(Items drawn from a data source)
:::::

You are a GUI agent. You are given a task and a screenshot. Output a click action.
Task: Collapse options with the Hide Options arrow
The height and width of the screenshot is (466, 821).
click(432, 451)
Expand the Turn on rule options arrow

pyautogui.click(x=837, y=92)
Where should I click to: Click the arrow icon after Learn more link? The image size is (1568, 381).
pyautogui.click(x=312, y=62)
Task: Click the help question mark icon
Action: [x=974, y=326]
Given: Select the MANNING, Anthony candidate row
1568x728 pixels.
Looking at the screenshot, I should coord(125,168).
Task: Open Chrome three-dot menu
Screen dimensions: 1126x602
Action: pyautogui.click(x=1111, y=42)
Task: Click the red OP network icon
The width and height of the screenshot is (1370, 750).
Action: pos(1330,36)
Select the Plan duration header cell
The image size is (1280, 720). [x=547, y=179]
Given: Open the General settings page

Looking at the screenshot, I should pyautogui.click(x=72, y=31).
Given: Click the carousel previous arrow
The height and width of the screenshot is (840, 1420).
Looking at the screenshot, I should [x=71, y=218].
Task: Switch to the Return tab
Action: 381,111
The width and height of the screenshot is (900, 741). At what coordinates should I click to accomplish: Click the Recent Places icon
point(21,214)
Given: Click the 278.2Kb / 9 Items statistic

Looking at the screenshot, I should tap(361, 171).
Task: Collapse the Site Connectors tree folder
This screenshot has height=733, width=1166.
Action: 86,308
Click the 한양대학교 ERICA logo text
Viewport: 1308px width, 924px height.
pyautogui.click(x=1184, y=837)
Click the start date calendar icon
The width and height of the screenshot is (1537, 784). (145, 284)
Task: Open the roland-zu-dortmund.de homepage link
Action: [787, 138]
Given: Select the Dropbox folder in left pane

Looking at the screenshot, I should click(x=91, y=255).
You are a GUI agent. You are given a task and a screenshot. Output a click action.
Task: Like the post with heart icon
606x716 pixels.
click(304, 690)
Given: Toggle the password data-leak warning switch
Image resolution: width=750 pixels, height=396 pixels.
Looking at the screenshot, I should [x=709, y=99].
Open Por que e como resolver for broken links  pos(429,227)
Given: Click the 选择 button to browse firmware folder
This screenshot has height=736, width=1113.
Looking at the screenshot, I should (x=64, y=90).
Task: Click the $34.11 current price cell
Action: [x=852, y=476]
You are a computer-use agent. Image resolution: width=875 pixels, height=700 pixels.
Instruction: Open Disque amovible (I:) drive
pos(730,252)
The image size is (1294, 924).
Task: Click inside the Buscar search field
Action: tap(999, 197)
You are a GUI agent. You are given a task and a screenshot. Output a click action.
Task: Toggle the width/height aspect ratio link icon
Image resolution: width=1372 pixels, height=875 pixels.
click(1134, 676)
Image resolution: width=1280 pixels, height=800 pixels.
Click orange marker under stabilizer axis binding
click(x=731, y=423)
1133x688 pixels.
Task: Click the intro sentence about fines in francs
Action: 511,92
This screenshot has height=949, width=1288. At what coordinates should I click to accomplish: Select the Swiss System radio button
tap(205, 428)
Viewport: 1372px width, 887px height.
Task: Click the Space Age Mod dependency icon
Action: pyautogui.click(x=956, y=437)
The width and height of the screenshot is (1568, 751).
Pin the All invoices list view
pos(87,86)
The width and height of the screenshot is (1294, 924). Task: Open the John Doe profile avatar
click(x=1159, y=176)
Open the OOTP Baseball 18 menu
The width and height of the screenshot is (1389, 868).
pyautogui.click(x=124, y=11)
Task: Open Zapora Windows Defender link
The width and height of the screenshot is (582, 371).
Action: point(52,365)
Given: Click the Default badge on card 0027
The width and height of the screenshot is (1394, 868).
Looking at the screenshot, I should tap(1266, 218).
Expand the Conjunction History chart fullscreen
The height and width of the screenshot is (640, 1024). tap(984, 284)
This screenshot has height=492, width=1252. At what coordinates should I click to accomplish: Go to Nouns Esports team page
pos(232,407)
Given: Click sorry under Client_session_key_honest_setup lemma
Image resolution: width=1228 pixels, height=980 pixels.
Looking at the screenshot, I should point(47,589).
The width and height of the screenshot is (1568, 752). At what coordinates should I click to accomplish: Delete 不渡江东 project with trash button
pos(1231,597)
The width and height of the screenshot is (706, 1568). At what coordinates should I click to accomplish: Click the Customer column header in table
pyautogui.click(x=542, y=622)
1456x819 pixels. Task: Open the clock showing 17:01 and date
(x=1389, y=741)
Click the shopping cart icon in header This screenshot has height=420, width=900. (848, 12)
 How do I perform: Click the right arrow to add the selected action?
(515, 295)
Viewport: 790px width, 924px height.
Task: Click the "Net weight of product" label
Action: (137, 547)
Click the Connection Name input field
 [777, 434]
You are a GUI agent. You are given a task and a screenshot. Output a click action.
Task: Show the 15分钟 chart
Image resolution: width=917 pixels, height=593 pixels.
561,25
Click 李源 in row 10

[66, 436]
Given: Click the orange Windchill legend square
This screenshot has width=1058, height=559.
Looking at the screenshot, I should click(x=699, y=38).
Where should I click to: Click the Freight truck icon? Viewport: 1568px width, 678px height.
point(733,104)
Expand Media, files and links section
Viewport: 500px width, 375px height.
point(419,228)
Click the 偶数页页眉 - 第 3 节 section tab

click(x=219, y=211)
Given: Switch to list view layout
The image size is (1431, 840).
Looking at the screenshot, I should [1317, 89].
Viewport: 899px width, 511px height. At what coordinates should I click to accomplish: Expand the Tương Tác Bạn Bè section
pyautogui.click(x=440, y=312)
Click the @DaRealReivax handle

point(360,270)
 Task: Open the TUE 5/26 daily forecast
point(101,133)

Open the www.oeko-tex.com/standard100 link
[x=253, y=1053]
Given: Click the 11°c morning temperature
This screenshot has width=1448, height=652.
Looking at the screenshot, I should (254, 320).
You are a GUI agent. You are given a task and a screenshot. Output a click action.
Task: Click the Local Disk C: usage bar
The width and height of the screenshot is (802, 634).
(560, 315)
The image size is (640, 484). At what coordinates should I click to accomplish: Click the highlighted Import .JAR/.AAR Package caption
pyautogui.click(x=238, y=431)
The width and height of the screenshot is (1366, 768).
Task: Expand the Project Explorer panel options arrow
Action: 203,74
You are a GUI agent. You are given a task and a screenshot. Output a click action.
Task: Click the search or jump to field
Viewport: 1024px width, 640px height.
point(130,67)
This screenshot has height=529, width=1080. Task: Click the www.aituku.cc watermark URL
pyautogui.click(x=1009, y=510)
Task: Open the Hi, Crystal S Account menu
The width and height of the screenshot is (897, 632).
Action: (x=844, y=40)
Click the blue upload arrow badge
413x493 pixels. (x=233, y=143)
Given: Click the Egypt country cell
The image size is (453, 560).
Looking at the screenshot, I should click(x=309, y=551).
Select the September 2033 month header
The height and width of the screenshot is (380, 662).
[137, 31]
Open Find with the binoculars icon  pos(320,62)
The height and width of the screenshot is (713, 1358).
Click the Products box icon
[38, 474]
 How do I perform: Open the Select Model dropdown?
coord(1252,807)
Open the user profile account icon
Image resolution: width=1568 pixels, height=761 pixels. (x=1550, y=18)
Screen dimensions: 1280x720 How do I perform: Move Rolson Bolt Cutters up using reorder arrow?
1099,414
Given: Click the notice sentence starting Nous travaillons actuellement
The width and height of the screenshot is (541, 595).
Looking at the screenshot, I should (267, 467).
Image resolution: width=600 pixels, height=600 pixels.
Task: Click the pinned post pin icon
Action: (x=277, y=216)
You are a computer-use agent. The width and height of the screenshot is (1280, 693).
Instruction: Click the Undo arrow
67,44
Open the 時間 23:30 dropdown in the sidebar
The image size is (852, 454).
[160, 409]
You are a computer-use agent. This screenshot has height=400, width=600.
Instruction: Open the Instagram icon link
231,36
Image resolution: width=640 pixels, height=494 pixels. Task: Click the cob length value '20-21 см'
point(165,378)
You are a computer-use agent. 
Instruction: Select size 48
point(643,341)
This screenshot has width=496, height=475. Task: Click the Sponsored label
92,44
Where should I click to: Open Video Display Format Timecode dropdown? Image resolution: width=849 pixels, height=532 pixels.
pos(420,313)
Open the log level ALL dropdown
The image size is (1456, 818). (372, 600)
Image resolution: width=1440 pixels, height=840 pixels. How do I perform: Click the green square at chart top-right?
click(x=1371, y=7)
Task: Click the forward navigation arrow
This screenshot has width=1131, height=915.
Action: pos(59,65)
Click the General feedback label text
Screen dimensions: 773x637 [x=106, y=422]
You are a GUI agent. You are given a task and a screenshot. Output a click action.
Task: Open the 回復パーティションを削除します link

:::::

> Exercise
Convert the lines of the listing above into a JSON list of strings, starting with the line that contains "Given: Click the orange" and going on through the line that contains "Looking at the screenshot, I should click(x=699, y=38).". Make one string per line and leave out any blank lines.

> Reply to the task
[
  "Given: Click the orange Windchill legend square",
  "This screenshot has width=1058, height=559.",
  "Looking at the screenshot, I should click(x=699, y=38)."
]